WRITTEN INSTRUCTION 1: According to the reviews, why were the missing royals of Cello pushed into Madeline's world?

ARTICLE:
Gr 7 Up–In this lively follow-up to A Corner of White (Scholastic, 2013), Moriarty chronicles the ever-intertwining lives of Cambridge resident Madeline Tully and her secret correspondent Elliot Baranski, a quick-witted farm boy from the Kingdom of Cello. The stakes are higher in this second installment, with Elliot recruited to help save the missing royalty of Cello, who were pushed into Madeline’s world in an attempt to destabilize the monarchy. Mixed in with the regal intrigue is a complex, moving look at families, friendship, and loss. The blossoming relationship between the pen pals, told in letters and through omniscient narration, is but one of the many charms this novel has to offer. Readers will be clamoring for the next title after the thrilling yet satisfying conclusion.–Elisabeth Gattullo Marrocolla, Darien Library, CT
Oliver, Lauren. Panic. 416p. HarperCollins/Harper. Mar. 2014. Tr $17.99. ISBN 9780062014559; ebk. $11.99. ISBN 9780062285591. LC 2013008472.
Gr 9 Up–There’s not much to do in tiny Carp, New York, so a group of teenagers take it upon themselves to create their own excitement through Panic, a risky game with potentially deadly sets of challenges. Panic is all about facing fears, and this year’s winner will take home a pot of $67,000. The large cast of characters slowly reveals secrets, schemes, and fears that complicate the competition and its outcome as they participate in increasingly dangerous trials. Oliver maintains a high level of tension throughout, starting right in the middle of the action and relentlessly building momentum. The bleak setting, tenacious characters, and anxiety-filled atmosphere will draw readers right into this unique story. Oliver’s powerful return to a contemporary realistic setting will find wide a readership with this fast-paced and captivating book.–Amanda MacGregor, formerly at Apollo High School Library, St. Cloud, MN
Oppel, Kenneth. The Boundless. 336p. S & S. Apr. 2014. Tr $15.99. ISBN 9781442472884; ebk. $10.99. ISBN 9781442472907. LC 2013009879.

(Records from a data source)

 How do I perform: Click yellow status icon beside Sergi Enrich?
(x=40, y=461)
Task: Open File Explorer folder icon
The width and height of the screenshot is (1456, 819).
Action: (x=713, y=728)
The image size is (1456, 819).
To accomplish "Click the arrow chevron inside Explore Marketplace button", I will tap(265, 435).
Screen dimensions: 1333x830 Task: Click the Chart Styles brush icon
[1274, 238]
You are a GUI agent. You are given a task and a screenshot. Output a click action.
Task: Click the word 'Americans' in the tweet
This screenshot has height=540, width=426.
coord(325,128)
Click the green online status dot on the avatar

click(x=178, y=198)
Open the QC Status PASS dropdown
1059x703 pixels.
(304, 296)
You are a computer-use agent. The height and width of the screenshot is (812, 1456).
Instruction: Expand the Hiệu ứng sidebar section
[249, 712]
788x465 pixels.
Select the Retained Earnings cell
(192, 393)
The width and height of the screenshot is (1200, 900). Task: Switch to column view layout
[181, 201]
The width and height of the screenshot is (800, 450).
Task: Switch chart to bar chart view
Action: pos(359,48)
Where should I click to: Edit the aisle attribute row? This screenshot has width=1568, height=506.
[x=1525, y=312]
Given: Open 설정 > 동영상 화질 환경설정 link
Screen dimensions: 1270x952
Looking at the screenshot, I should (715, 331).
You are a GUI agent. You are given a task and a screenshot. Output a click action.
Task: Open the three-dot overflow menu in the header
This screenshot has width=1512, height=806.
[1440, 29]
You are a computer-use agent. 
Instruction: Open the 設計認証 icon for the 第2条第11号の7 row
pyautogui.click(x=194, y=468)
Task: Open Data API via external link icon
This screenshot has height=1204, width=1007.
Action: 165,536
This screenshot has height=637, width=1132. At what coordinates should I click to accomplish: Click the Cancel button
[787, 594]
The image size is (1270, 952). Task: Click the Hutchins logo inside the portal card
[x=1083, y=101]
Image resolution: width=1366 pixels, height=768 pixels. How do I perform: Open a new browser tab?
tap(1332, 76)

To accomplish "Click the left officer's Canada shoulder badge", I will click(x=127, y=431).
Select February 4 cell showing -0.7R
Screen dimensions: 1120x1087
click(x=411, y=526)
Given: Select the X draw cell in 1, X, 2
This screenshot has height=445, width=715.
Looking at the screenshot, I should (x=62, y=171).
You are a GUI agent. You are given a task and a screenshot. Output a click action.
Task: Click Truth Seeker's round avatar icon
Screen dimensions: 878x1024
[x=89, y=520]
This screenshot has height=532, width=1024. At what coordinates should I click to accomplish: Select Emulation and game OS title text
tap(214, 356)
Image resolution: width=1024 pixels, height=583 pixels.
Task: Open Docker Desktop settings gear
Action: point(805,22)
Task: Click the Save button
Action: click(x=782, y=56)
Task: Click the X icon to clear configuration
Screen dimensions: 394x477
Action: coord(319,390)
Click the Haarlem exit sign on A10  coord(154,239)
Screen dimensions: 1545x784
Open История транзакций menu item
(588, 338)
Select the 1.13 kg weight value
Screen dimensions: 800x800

WRITTEN INSTRUCTION 2: Turn the rows, starting at the line that contains "Task: Open File Explorer folder icon" and ending at the line that contains "click(x=411, y=526)", into a JSON list of strings with one string per line and blank lines left out.

FINAL RESULT 1: They were pushed into Madeline's world in an attempt to destabilize the monarchy of Cello.

FINAL RESULT 2:
[
  "Task: Open File Explorer folder icon",
  "The width and height of the screenshot is (1456, 819).",
  "Action: (x=713, y=728)",
  "The image size is (1456, 819).",
  "To accomplish \"Click the arrow chevron inside Explore Marketplace button\", I will tap(265, 435).",
  "Screen dimensions: 1333x830 Task: Click the Chart Styles brush icon",
  "[1274, 238]",
  "You are a GUI agent. You are given a task and a screenshot. Output a click action.",
  "Task: Click the word 'Americans' in the tweet",
  "This screenshot has height=540, width=426.",
  "coord(325,128)",
  "Click the green online status dot on the avatar",
  "click(x=178, y=198)",
  "Open the QC Status PASS dropdown",
  "1059x703 pixels.",
  "(304, 296)",
  "You are a computer-use agent. The height and width of the screenshot is (812, 1456).",
  "Instruction: Expand the Hiệu ứng sidebar section",
  "[249, 712]",
  "788x465 pixels.",
  "Select the Retained Earnings cell",
  "(192, 393)",
  "The width and height of the screenshot is (1200, 900). Task: Switch to column view layout",
  "[181, 201]",
  "The width and height of the screenshot is (800, 450).",
  "Task: Switch chart to bar chart view",
  "Action: pos(359,48)",
  "Where should I click to: Edit the aisle attribute row? This screenshot has width=1568, height=506.",
  "[x=1525, y=312]",
  "Given: Open 설정 > 동영상 화질 환경설정 link",
  "Screen dimensions: 1270x952",
  "Looking at the screenshot, I should (715, 331).",
  "You are a GUI agent. You are given a task and a screenshot. Output a click action.",
  "Task: Open the three-dot overflow menu in the header",
  "This screenshot has width=1512, height=806.",
  "[1440, 29]",
  "You are a computer-use agent. ",
  "Instruction: Open the 設計認証 icon for the 第2条第11号の7 row",
  "pyautogui.click(x=194, y=468)",
  "Task: Open Data API via external link icon",
  "This screenshot has height=1204, width=1007.",
  "Action: 165,536",
  "This screenshot has height=637, width=1132. At what coordinates should I click to accomplish: Click the Cancel button",
  "[787, 594]",
  "The image size is (1270, 952). Task: Click the Hutchins logo inside the portal card",
  "[x=1083, y=101]",
  "Image resolution: width=1366 pixels, height=768 pixels. How do I perform: Open a new browser tab?",
  "tap(1332, 76)",
  "To accomplish \"Click the left officer's Canada shoulder badge\", I will click(x=127, y=431).",
  "Select February 4 cell showing -0.7R",
  "Screen dimensions: 1120x1087",
  "click(x=411, y=526)"
]